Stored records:
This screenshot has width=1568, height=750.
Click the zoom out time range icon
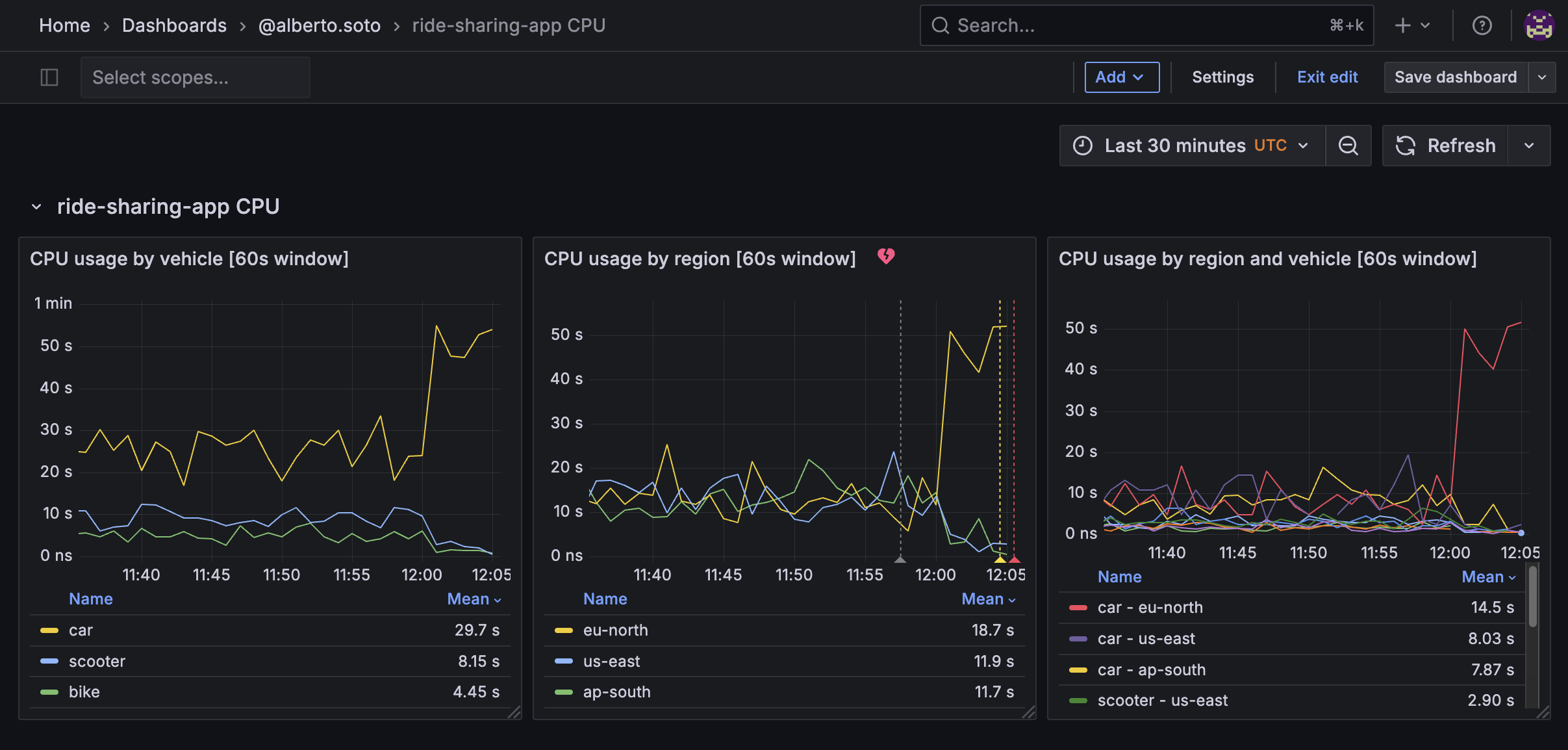(x=1348, y=146)
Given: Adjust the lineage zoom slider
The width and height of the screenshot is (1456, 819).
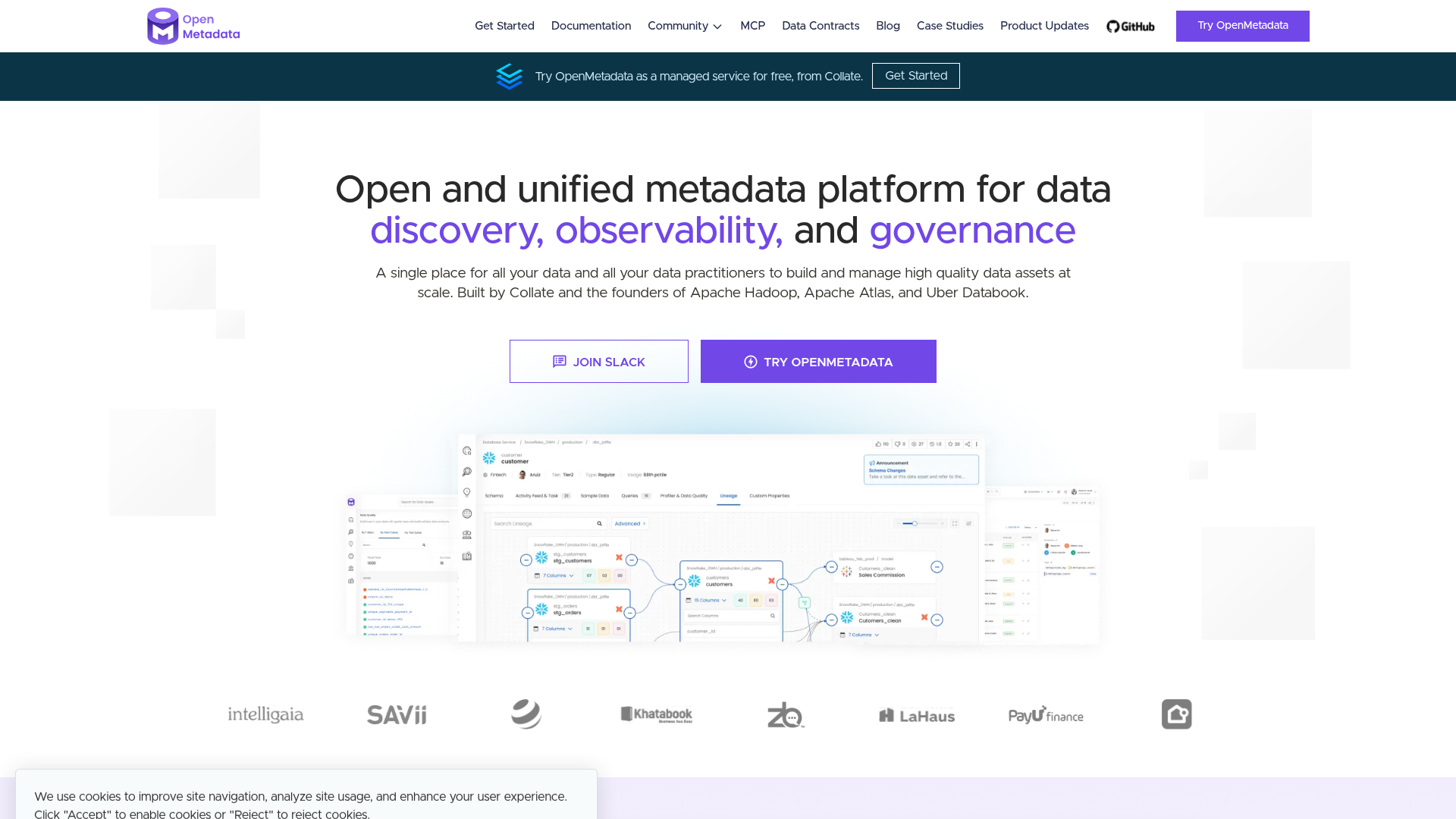Looking at the screenshot, I should pos(915,522).
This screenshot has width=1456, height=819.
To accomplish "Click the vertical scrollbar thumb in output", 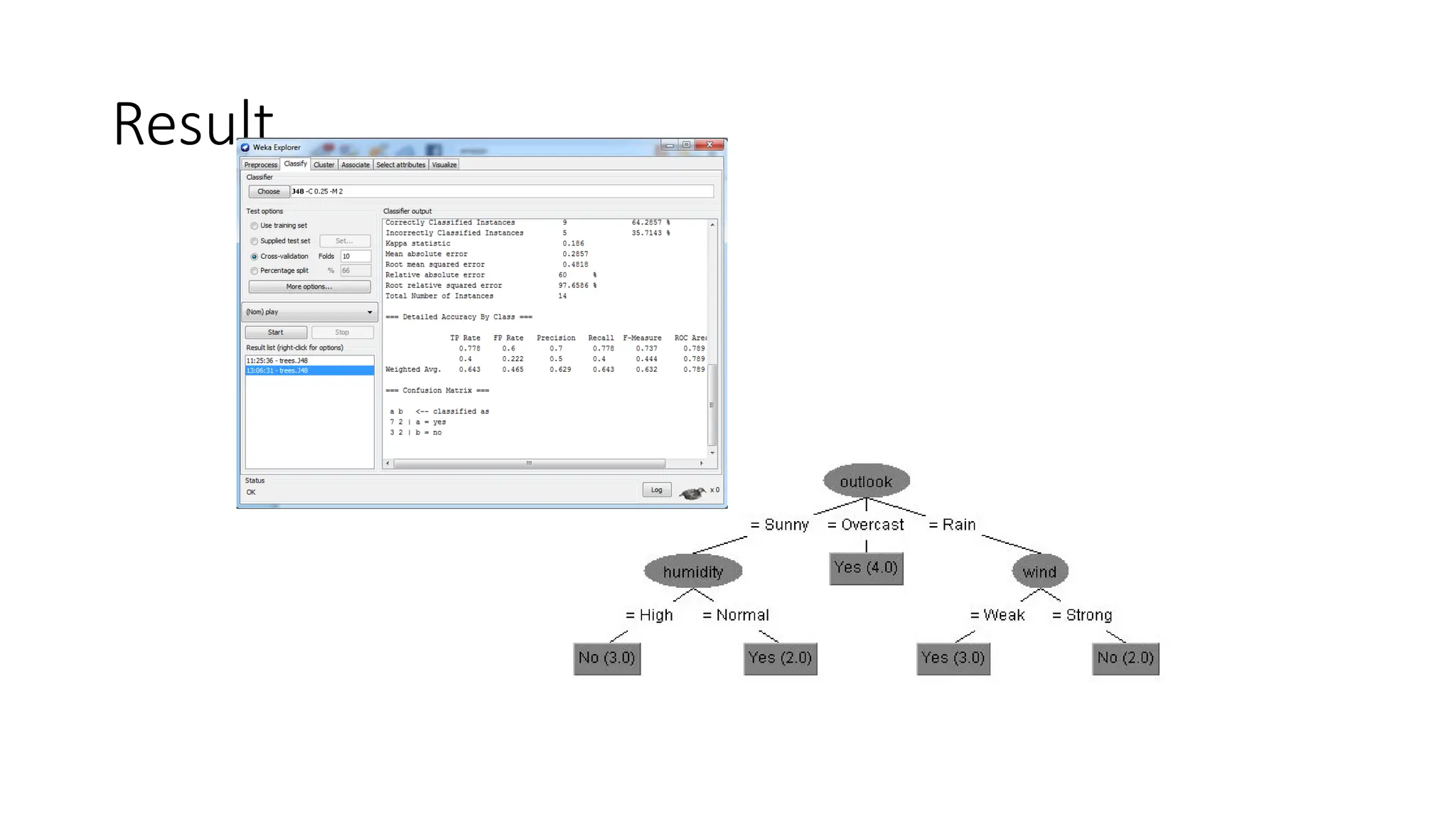I will (712, 405).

● What is expected:
Find the word "This" in the records, and report each line that has it.

● Response to the exercise:
This screenshot has width=1568, height=750.
This screenshot has width=1456, height=819.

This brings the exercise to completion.